Tanpa terasa, sekarang sudah musim panas. Saat ini, aku sedang berada di rumahku.
"Panasnya... Apa neraka sudah terbuka ya???" gumamku dalam keluh.
Namun aku memiliki ide untuk mengunjungi apartemen Danny-kun besok, karena aku berpikir bahwa Danny-kun kemungkinan besok tidak pergi kemanapun. Tak lama kemudian, aku mendengar suara bel berbunyi. Aku pergi ke pintu depan untuk memeriksa siapa yang datang. Lalu aku membuka pintu dan ternyata didepan pintu adalah si Brocon Mimi. Setelah aku melihatnya sebentar, lalu aku menutupnya lagi dan mengenai hidung Mimi. Lalu Mimi mengetuk pintu lagi dengan kencang dan aku membukanya dengan perasaan marah.

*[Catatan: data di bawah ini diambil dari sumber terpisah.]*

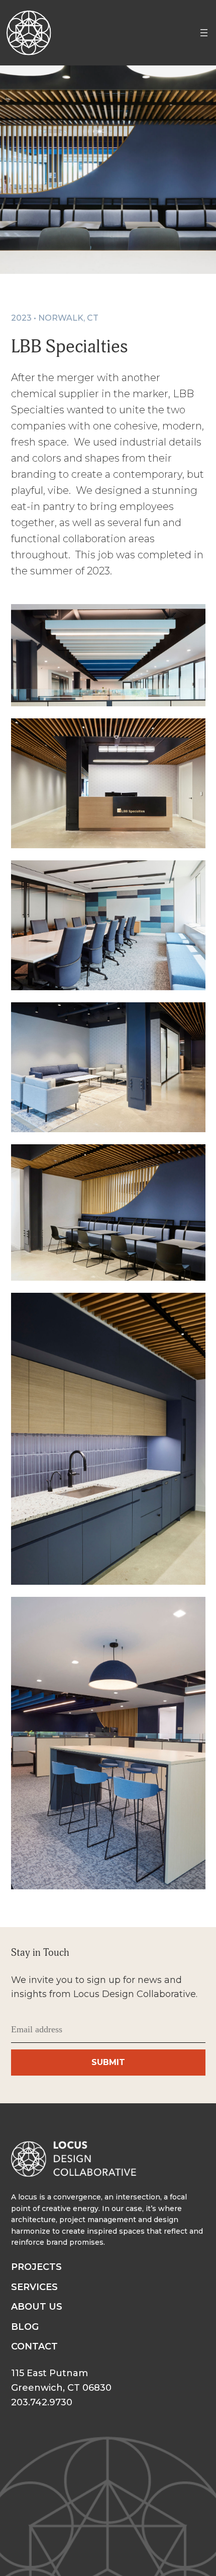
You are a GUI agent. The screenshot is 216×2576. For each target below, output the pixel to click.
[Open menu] (204, 33)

"Apa lagi...." ucapku dengan marah.
Mimi meninju hidungku dan aku terjatuh.
"Kamu ini sungguh tidak sopan ya, Kucing Mesum...." ucap Mimi dengan marah.

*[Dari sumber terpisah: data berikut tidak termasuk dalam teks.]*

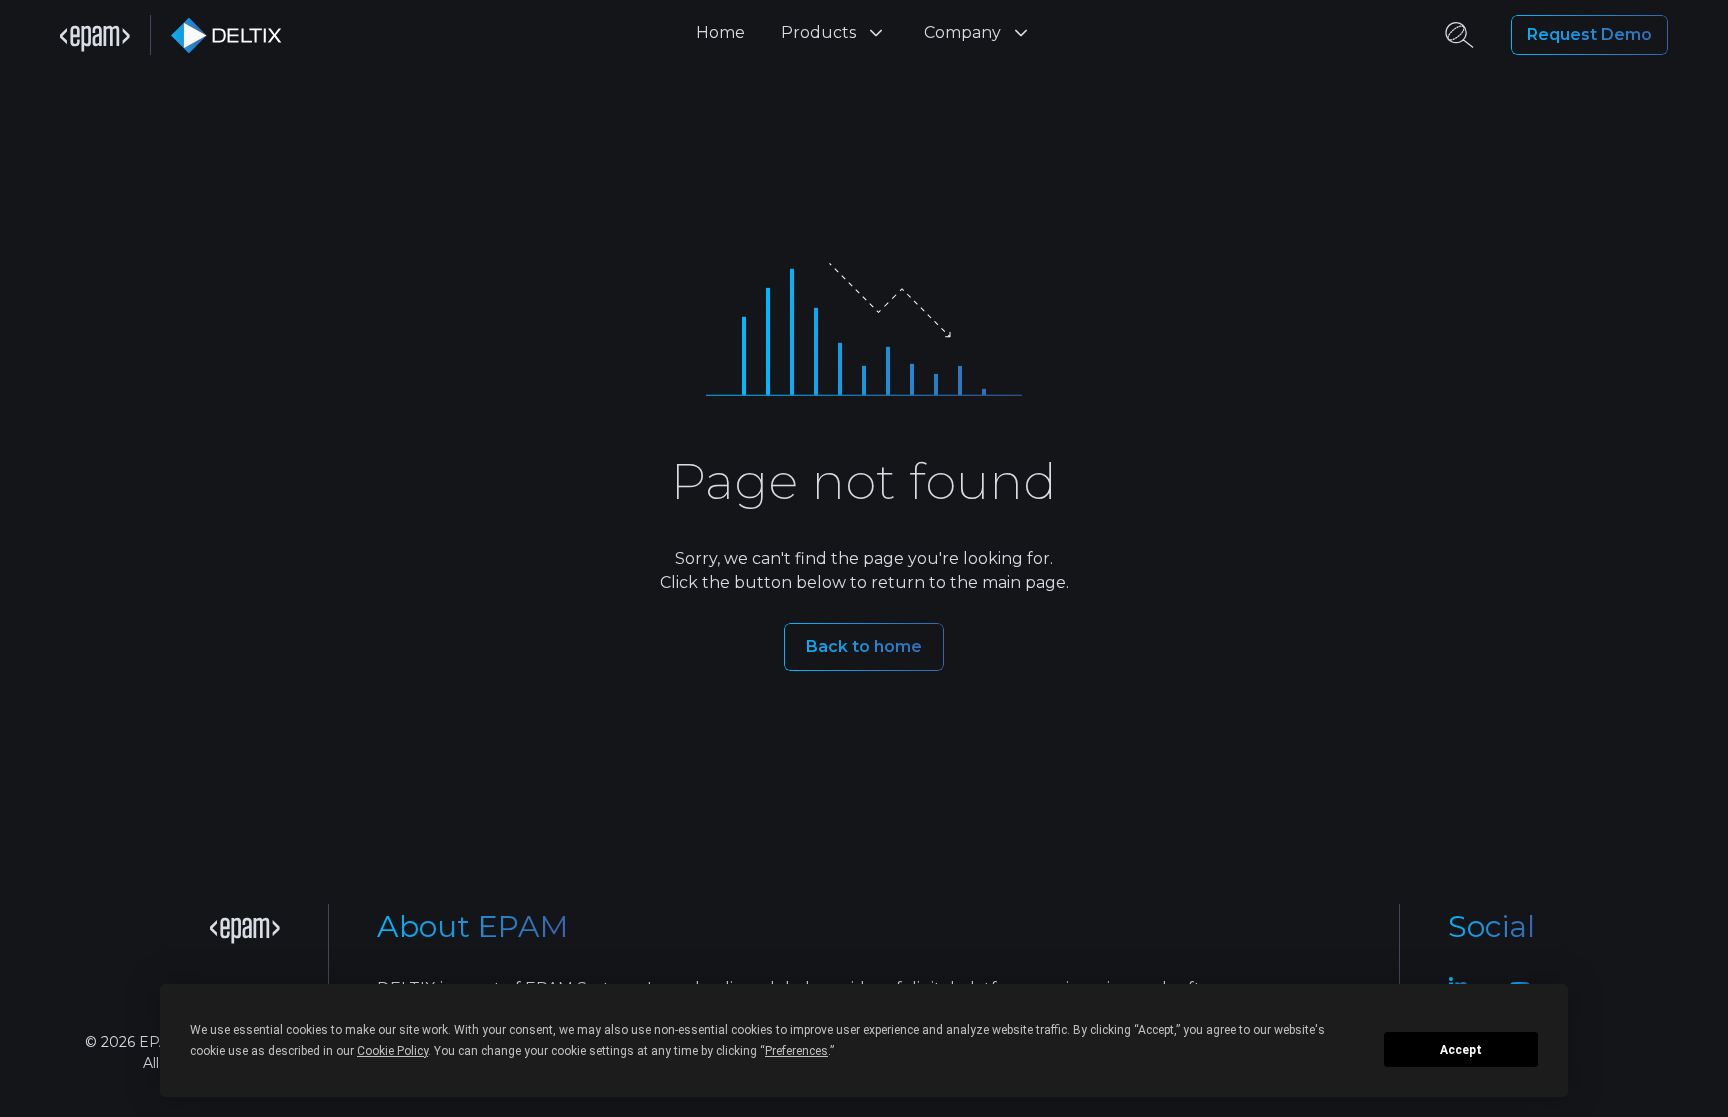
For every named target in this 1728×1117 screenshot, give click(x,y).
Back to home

Aku berdiri lalu menamparnya dengan keras.
"Sakit tahu... Ada perlu apa kamu kesini, Brocon??!!" ucapku dengan marah.
"Hina onee-chan ingin mengundangmu ke pantai pribadi miliknya..." ucap Mimi dengan memegang pipinya yang sakit dengan marah.
"Huh???!!! Untuk apa dia mengundangku?!! Aku tidak akan datang..." ucapku.
"Baiklah kalau begitu, berarti hanya kami berlima saja..." ucap Mimi membelakangiku.
Aku memegang pundak Mimi.
"Kalau yang satu itu adalah Danny-kun, tidak akan aku biarkan itu terjadi..." ucapku sambil meremas pundak Mimi.
"Tentu saja kami mengajak Danny onii-chan... Bahkan sebenarnya Danny onii-chan yang mengajakmu ikut... Kalau kami berempat, kami tidak ingin mengajakmu..." ucap Mimi.
"Kalau begitu aku akan ikut... Karena aku tidak ingin Danny-kun berada di tempat yang berbahaya bersama kalian...." ucapku.
Lalu aku melepaskan tanganku dari pundak Mimi.
"Kalau kamu ikut, lusa kami akan berangkat..." ucap Mimi.
"Cepat sekali.... Bukan hari Sabtu saja???" ucapku dengan heran.
"Mengapa kamu yang harus mengatur kami.... Kalau kamu tidak mau ikut, ya sudah... Kami akan liburan bersama Danny onii-chan saja..." ucap Mimi dengan mengancam.
"Karena Danny-kun ikut, maka aku akan ikut...." Karena aku tidak mau kalian mengambil bibir ataupun yang Danny-kun miliki..." ucapku.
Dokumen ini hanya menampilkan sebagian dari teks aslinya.